O intervalo é também uma peça importante no puzzle. Os jogadores sabem de tudo, 0:0 aqui e 2:0 lá. Estamos satisfeitos, não mexe mais. Oliveira puxa da palavra e quer a vitória para eliminar os chinocas do Mundial deles. A segunda parte é um filme. Porque a Coreia cresce e intimida Baía com dois cabeceamentos a rasar o poste. De Portugal, zero. "Tira o Beto", ouve-se amiúde. "Tira o Beto". Oliveira demora, Ángel Sánchez nem por isso. O argentino, agora mal, assinala falta um mergulho de Lee e mostra o segundo amarelo a Beto. Nove, Portugal joga com nove. E deve seis mil euros à FIFA. Ah pois é, pela primeira vez na história dos Mundiais, os vermelhos pagam-se. E caro. Três mil euros à peça.
Com nove em campo, Oliveira chama Jorge Andrade e saca Pauleta, a única referência ofensiva. Na linha lateral, Oliveira diz de sua justiça. "Disse-me ‘vais jogar ali no meio-campo." Passada uma jogada, "não, vais jogar a central." Depois: "não, vais jogar a lateral direito." No minuto seguinte, canto para a Coreia. Bola aqui, bola ali, Park domina e atira para o 1:0. A Polónia continua a ajudar (já vai em 3:1).
Um golo é o suficiente para chegar aos oitavos-de-final. No banco, Oliveira chama Abel Xavier. E sai Rui Jorge. Já ninguém se entende, nem é coração e muito menos cabeça. Rui Costa percebe aí que está fora do jogo, não vai mais entrar e desata a chorar perto do banco, sentado na pista de tartan. O adjunto Rui Caçador chama-o à atenção. "Menino Rui [Caçador trata-os assim, já os conhece há anos e anos], ninguém lhe deu autorização para sair do aquecimento." A resposta de Rui é uma ida ao bilhar grande, salvo seja.
Ainda falta uma substituição, vá. Oliveira olha para o banco e saca Nuno Gomes. De todos os suplentes, e excepção feita aos dois guarda-redes, Nuno é o único sem o aquecimento feito. Oliveira simplesmente não se lembra de o chamar, a ele, ao seu suplente de eleição na fase de qualificação. Já equipado para jogar e com um pique apenas de aquecimento, Nuno Gomes ouve de Oliveira o nome do substituto. "Mas, mister, o Jorge [Andrade] entrou agora." Oliveira rectifica. "Ah, então vais para o lugar do Petit."
Continua 1:0 para a Coreia do Sul. Nos últimos minutos, já com o capitão Couto lá à frente para atazanar o juízo aos centrais adversários, há um carrossel de emoções sem igual.
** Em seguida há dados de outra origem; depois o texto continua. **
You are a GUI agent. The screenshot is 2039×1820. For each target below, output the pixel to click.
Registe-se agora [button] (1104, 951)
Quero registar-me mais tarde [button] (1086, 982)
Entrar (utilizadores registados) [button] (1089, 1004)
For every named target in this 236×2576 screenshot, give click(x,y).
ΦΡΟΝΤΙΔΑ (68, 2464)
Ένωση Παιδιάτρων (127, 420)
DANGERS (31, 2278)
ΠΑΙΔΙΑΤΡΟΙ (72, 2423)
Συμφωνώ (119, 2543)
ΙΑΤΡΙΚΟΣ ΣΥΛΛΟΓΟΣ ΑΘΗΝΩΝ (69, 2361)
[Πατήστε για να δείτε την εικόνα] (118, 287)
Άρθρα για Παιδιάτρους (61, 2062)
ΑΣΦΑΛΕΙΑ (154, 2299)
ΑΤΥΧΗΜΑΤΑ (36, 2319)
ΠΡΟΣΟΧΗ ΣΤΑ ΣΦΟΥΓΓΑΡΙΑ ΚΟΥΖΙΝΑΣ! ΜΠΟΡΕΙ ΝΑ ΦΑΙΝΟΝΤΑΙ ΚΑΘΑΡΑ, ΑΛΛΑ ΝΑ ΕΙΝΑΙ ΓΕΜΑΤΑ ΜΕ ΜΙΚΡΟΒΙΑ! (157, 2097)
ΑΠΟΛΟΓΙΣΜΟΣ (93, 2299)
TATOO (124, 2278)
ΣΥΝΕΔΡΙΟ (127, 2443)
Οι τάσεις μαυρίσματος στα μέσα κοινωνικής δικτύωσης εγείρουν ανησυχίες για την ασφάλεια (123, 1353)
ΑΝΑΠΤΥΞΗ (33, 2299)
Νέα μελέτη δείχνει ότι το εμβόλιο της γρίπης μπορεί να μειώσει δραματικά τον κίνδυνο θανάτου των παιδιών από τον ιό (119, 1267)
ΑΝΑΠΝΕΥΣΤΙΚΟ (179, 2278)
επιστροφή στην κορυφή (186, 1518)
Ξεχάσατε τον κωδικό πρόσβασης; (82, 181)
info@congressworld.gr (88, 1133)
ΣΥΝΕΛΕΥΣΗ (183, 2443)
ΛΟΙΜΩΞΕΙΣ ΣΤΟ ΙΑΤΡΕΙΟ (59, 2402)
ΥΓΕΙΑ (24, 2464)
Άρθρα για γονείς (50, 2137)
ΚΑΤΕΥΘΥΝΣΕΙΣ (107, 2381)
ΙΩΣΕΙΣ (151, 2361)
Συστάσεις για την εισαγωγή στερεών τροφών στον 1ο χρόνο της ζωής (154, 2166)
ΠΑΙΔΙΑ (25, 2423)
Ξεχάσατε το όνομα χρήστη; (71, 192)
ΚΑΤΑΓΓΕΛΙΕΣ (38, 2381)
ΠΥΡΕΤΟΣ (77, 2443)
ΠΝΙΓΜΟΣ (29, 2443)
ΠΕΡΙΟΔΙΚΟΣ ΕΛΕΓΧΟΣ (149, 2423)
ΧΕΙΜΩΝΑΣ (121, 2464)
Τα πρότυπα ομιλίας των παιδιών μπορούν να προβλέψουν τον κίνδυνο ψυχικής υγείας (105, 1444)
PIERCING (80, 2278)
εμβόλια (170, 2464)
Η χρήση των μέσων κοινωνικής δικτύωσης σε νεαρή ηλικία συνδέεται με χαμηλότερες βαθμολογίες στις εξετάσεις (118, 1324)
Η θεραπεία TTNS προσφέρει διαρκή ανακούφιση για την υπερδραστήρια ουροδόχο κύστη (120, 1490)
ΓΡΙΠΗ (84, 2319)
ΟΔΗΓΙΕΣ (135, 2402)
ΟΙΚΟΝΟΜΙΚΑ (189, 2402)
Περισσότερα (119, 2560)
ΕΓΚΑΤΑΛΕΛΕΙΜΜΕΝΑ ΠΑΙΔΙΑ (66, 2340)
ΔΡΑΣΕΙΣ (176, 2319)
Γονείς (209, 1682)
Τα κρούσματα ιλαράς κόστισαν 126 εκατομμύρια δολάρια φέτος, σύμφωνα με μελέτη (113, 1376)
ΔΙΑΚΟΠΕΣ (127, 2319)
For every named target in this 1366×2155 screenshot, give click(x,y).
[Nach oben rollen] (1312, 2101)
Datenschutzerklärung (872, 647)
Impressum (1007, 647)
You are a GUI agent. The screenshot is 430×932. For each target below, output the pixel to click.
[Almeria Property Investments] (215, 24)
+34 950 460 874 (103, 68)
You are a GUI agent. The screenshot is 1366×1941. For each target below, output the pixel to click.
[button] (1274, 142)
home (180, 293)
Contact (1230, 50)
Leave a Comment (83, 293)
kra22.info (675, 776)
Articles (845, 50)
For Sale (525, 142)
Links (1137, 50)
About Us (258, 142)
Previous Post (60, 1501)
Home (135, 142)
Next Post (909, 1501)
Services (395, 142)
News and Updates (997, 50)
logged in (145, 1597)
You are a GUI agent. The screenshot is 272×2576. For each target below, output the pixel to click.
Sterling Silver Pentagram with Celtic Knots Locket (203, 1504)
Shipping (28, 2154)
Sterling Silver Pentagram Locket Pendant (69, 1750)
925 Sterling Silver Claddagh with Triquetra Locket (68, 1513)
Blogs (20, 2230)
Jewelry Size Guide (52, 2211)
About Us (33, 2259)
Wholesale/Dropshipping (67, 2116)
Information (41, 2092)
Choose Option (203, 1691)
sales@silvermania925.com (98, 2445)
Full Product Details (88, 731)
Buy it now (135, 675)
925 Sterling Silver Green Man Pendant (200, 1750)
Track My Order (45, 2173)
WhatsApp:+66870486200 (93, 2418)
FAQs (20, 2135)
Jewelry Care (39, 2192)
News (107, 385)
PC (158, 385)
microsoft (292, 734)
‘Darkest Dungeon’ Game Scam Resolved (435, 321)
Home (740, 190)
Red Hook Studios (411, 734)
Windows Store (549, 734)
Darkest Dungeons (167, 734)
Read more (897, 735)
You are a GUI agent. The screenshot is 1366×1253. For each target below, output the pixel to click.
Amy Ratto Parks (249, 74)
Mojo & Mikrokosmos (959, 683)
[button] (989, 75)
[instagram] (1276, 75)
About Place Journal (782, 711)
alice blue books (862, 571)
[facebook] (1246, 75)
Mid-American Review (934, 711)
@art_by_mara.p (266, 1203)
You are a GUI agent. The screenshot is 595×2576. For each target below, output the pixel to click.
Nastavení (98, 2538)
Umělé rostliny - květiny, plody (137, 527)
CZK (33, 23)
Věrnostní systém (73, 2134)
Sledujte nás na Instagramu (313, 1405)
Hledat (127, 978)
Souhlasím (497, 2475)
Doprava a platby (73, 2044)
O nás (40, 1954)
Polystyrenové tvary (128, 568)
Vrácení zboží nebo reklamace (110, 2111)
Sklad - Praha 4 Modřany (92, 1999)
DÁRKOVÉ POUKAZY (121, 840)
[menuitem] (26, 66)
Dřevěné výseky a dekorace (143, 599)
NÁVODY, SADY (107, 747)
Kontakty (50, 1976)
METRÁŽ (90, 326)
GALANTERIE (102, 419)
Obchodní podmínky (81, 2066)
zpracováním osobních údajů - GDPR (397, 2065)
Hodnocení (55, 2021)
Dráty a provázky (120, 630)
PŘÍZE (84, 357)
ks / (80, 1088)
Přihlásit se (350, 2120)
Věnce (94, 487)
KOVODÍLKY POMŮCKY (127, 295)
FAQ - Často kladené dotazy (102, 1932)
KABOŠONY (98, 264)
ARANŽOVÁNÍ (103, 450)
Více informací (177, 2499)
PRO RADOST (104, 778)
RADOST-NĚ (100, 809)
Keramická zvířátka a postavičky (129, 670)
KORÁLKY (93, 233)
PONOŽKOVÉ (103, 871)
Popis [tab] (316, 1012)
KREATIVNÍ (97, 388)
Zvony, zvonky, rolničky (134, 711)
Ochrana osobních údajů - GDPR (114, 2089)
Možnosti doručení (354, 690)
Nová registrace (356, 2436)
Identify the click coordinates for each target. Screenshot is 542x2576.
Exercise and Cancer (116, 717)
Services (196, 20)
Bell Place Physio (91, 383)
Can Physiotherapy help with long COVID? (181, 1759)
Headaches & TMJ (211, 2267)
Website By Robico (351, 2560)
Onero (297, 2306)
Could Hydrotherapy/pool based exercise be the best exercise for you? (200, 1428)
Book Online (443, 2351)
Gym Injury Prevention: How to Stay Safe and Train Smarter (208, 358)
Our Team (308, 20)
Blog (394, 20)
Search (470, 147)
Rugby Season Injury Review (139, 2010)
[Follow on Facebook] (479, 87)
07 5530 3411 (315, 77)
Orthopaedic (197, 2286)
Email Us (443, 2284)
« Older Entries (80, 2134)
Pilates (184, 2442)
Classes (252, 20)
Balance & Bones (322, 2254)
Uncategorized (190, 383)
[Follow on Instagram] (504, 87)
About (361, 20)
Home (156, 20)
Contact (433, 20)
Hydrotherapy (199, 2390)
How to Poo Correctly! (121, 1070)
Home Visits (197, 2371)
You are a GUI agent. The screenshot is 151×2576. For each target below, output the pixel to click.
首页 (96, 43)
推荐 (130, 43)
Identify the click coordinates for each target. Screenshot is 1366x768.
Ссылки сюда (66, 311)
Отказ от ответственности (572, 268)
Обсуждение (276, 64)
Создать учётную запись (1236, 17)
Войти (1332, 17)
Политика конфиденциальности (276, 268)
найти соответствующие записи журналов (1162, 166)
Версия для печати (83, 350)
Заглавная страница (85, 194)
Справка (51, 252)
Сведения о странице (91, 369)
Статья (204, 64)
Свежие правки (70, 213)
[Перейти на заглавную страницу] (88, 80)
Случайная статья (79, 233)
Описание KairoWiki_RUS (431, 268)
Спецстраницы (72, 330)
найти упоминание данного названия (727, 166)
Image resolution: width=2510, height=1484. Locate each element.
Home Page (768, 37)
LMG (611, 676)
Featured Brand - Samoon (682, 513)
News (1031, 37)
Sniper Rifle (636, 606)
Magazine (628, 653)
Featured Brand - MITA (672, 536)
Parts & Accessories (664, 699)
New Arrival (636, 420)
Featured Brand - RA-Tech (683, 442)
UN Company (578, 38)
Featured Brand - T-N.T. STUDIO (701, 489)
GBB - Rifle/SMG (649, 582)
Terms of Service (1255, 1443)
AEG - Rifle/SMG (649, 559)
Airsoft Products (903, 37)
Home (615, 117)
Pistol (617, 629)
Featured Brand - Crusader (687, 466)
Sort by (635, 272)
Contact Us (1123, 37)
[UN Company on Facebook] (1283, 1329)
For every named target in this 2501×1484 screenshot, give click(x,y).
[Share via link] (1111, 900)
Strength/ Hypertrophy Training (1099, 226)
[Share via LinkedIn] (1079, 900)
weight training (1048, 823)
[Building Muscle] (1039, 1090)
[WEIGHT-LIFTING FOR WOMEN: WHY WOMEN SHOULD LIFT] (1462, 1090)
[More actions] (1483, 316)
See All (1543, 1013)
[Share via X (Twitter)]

Vítor Baía sacode a pressão só com Song pela frente, Sérgio Conceição atira ao poste (89’), Baía salva novo contra-ataque (90’) e Conceição obriga o guarda-redes a defesa por instinto para canto (90’+3). Quando Ángel Sánchez apita para o fim, o adeus ao Mundial é inevitável. E hoje, como será?